It would appear that an intelligence gathering operation had been ongoing
for a number of years through which every sector of the unionist community
was being profiled. Members of political parties, the loyal orders, the
business community and the community and voluntary sector appear to have
been targeted along with members of the police and prison services. A
close examination of the documents given by the police to community workers
reveals that, while some of the information may be regarded as targeting,
much of the information would be better termed profiling.
That certainly would be the view of the Association of Protestant Community
Workers - an ad hoc committee set up in response to allegations of intelligence
gathering on community workers. It would be our view that this profiling
is far more sinister than traditional targeting. Targeting
happens within the context of an organisation regarding the target
as an enemy to be watched and, where necessary, dealt with. Profiling
happens within the context of community and political activists meeting
to engage in dialogue and the development of community development projects.
It has more to do with individuals touting on their colleagues than it
has to do with targeting enemies. That is what makes it so distasteful.
The vast majority of the information gathered on Protestant community
workers was gathered at inter-community events where the principles of
confidentiality are supposed to be paramount. It is taken for granted
that all such events are conducted under Chatham House Rules where nothing
is attributed to named individuals. Not only were republican sympathisers
attributing comments and personal details to named Protestants, they were
placing their own interpretative glosses on what was being said. We have
compared the quotations given in the papers provided by the police to
community workers with the minutes of the meetings at which the information
was gathered and have been shocked at the deliberate misquotations and
the outrageous interpretations placed on those misquotations by certain
elements within the Republican Movement..
This policy of republican sympathisers reporting back to what amounts
to a Thought Police Unit is an attack on the very core principles of inter-community
dialogue. It undermines the trust that is needed to ensure that cross-community
work is effective as a tool for peace building and it undermines the basic
principles that underpins political and cultural dialogue. Those of us
from the Protestant-Unionist community who have taken risks to engage
in, and to actively promote, cross-community work and political dialogue
feel betrayed not only by the Republican Movement but by those who engaged
with us simply to act as intelligence gatherers for the Provisional IRA.
They are more guilty than the people for whom they touted, and those cross-community
initiatives that touted around for token Prods to take our
place when we withdrew from certain cross-community events are an even
bigger disgrace. It shows that they were more interested in securing funding
than they ever were in genuine inter-community work or peace-building.

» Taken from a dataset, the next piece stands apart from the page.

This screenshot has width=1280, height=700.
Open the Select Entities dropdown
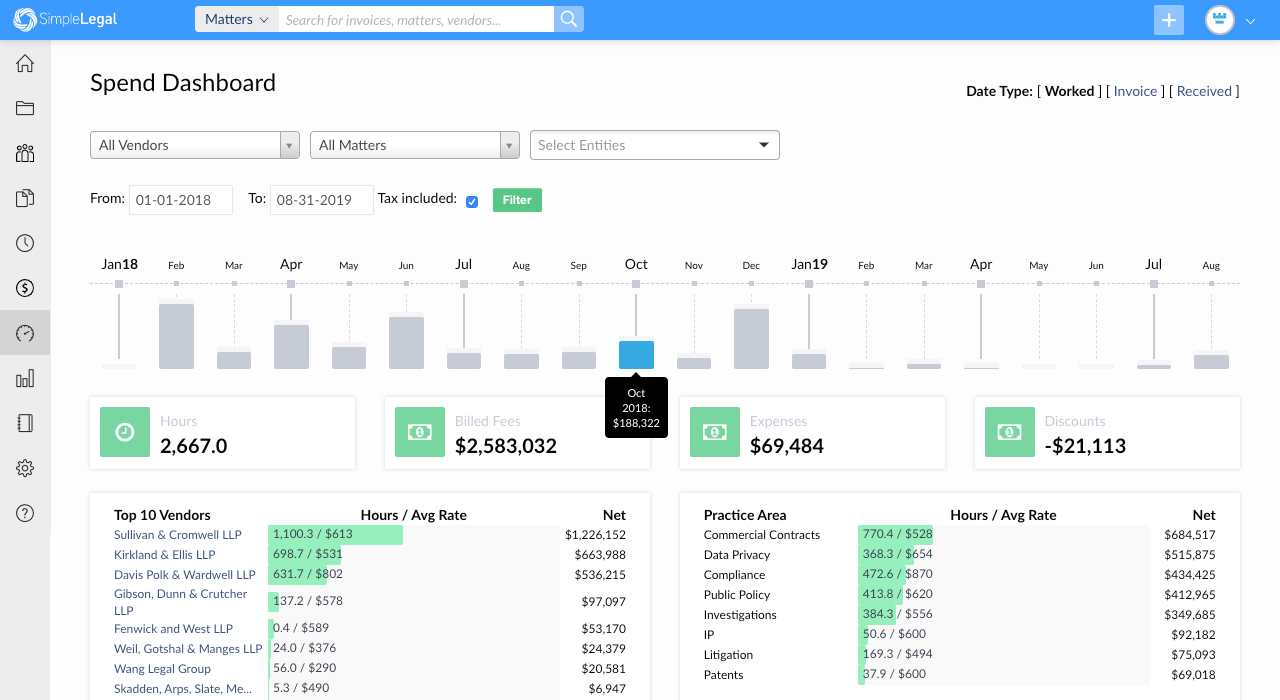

To turn a blind eye to what was happening is tantamount to condoning what
was happening.
The Republican Movement has, predictably, denied that anyone within their
movement has done anything wrong. Our complaints and concerns have been
dismissed either as a political stunt by disingenuous loyalists or as
political mischief making by the security forces. The republican policy
of blaming loyalists and the brits for their own bad behaviour
just wont wash this time. The information found during security
operations at Stormont and in West Belfast can be traced back to specific
meetings and events on specific dates and at specific places. In all cases
we can identify the people present and, in many cases, those most likely
to be guilty of breaches of confidence and trust. We do not expect the
Republican Movement to come out any openly admit to what has been going
on. But we do expect the leadership of that Movement to assure us that
the practice of using inter-community events to gather information on
members of the unionist community will cease.